# Collected data entries:
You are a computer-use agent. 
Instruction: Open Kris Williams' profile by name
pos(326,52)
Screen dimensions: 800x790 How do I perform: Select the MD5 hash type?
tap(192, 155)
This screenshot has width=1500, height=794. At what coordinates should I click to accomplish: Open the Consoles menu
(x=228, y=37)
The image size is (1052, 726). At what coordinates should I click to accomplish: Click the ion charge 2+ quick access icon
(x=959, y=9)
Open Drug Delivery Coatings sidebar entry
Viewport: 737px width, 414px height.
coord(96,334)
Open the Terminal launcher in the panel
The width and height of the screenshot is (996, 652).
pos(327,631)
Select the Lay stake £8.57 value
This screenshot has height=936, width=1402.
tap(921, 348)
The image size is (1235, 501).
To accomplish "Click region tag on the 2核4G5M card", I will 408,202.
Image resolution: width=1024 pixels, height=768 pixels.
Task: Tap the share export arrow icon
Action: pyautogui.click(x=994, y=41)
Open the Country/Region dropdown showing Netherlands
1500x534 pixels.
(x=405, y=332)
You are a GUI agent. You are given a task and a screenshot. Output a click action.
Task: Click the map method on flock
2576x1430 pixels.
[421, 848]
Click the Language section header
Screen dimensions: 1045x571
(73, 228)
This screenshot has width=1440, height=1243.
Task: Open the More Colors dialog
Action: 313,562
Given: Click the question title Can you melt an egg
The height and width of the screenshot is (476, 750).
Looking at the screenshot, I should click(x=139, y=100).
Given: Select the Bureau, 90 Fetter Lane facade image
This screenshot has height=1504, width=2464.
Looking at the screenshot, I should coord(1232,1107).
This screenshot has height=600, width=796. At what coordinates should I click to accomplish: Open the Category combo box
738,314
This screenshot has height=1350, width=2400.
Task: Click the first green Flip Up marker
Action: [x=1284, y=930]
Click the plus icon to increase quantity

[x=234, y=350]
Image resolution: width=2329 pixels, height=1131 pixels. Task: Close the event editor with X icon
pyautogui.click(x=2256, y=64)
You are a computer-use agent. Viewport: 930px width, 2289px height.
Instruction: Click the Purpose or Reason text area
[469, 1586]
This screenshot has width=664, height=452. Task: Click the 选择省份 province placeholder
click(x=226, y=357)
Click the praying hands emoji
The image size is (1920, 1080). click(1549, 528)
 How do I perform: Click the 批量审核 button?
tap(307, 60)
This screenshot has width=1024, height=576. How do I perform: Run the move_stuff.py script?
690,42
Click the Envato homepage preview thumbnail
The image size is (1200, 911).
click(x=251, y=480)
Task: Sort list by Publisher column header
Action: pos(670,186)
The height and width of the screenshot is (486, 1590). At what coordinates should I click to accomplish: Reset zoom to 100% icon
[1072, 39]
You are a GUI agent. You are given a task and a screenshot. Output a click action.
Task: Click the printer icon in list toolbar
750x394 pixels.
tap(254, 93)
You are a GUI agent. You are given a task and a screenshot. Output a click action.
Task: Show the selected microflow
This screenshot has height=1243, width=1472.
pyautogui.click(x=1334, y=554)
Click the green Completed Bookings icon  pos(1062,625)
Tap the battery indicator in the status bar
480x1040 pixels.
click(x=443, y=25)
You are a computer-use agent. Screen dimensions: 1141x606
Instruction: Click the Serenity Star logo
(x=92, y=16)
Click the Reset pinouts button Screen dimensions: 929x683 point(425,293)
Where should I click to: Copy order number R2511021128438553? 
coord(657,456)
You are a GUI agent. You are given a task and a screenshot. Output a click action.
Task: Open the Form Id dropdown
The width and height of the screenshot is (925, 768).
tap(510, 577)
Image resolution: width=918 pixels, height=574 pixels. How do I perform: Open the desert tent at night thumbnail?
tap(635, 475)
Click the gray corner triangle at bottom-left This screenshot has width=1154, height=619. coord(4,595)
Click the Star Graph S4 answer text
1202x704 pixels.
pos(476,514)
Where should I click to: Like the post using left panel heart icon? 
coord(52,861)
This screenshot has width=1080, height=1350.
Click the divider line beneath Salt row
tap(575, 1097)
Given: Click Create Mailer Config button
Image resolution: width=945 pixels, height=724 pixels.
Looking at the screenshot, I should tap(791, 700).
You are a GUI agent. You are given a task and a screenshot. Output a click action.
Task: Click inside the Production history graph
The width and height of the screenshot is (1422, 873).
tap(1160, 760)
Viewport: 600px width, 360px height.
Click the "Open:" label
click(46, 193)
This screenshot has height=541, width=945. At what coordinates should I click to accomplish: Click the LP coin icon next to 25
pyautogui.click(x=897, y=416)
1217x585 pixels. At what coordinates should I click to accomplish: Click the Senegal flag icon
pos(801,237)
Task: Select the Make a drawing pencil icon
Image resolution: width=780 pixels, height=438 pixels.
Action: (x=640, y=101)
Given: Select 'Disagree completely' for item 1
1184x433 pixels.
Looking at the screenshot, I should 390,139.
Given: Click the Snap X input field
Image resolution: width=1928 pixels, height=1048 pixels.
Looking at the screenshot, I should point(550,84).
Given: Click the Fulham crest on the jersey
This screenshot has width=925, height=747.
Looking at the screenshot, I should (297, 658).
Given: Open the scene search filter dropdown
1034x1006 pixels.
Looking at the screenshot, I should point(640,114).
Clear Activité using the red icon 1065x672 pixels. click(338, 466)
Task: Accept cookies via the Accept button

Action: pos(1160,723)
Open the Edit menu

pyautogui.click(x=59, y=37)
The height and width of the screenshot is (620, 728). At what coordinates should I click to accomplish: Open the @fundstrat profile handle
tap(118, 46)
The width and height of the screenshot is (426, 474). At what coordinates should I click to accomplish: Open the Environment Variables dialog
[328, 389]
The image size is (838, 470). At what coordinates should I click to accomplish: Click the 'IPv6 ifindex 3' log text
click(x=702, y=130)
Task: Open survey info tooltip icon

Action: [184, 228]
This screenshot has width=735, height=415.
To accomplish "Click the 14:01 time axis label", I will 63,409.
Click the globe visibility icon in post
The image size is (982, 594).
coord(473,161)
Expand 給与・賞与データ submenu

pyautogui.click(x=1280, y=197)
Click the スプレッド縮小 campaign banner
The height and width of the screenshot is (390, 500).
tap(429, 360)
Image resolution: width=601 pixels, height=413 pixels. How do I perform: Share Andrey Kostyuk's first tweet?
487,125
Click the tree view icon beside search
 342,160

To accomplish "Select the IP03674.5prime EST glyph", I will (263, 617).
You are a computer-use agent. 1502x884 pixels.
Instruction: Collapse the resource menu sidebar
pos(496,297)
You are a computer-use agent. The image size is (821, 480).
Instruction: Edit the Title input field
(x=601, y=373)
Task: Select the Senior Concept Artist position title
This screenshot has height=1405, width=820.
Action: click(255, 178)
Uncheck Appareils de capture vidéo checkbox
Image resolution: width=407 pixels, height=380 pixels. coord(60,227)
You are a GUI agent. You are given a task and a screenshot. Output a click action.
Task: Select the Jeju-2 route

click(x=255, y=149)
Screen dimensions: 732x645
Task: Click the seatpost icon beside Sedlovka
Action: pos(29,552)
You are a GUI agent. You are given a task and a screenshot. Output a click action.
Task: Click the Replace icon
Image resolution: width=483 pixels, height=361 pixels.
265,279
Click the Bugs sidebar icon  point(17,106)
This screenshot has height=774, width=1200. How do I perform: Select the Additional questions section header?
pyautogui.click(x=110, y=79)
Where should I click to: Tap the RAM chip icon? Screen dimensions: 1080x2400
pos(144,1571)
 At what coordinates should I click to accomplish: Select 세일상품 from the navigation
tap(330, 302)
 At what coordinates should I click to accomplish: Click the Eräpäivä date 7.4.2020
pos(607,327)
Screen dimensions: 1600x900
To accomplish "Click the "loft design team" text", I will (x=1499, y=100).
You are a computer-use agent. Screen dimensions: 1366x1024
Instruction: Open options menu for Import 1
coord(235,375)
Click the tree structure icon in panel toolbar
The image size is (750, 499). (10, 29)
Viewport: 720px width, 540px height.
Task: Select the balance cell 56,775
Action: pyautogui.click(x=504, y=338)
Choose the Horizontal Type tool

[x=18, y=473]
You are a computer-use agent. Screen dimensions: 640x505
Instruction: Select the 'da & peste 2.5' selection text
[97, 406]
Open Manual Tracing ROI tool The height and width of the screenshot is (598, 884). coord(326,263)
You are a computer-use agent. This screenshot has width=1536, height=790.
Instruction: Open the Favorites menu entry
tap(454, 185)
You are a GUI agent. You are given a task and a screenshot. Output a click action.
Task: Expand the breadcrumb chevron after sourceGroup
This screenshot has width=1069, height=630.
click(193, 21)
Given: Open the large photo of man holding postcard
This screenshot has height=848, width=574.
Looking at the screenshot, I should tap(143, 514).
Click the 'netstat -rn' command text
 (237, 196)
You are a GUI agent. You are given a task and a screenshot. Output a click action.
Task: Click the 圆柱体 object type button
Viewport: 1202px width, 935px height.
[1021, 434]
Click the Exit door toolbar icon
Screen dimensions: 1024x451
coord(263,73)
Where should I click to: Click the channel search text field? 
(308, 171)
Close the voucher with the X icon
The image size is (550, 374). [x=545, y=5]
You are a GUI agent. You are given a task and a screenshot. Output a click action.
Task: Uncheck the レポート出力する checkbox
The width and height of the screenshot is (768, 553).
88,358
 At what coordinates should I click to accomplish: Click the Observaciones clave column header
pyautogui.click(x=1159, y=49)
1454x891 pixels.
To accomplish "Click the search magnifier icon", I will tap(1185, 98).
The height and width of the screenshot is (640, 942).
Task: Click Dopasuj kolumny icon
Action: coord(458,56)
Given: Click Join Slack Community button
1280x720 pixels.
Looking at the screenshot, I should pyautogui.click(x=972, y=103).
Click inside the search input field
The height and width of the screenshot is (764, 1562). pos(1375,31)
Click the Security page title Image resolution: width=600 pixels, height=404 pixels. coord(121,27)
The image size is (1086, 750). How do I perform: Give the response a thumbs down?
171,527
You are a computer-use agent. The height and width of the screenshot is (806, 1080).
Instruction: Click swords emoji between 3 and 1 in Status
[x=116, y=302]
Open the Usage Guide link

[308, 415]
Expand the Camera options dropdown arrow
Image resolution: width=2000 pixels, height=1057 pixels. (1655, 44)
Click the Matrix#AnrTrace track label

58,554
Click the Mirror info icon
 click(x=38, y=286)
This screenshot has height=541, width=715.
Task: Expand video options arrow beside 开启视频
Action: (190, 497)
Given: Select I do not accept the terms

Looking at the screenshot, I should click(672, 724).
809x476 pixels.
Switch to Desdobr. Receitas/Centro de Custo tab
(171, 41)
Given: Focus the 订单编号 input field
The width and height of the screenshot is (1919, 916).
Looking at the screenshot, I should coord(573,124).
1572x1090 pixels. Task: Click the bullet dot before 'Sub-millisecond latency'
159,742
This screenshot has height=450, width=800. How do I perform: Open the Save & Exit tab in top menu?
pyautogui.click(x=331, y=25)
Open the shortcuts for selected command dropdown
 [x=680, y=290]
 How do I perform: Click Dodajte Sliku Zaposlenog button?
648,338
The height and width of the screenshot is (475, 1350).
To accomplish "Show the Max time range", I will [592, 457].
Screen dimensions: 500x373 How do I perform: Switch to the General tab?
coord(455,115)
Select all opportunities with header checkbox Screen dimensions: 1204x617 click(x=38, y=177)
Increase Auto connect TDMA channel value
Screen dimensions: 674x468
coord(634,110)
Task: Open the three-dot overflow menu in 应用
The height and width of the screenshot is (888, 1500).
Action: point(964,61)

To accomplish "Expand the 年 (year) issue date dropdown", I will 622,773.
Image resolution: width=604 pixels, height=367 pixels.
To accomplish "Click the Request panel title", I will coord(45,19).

# DIRECTIONS FOR THIS TASK:
Using the entries above, return exactly the lines from the line with "1454x891 pixels." to the line with "Given: Click Join Slack Community button", counting both of those lines.

# EXPECTED OUTPUT:
1454x891 pixels.
To accomplish "Click the search magnifier icon", I will tap(1185, 98).
The height and width of the screenshot is (640, 942).
Task: Click Dopasuj kolumny icon
Action: coord(458,56)
Given: Click Join Slack Community button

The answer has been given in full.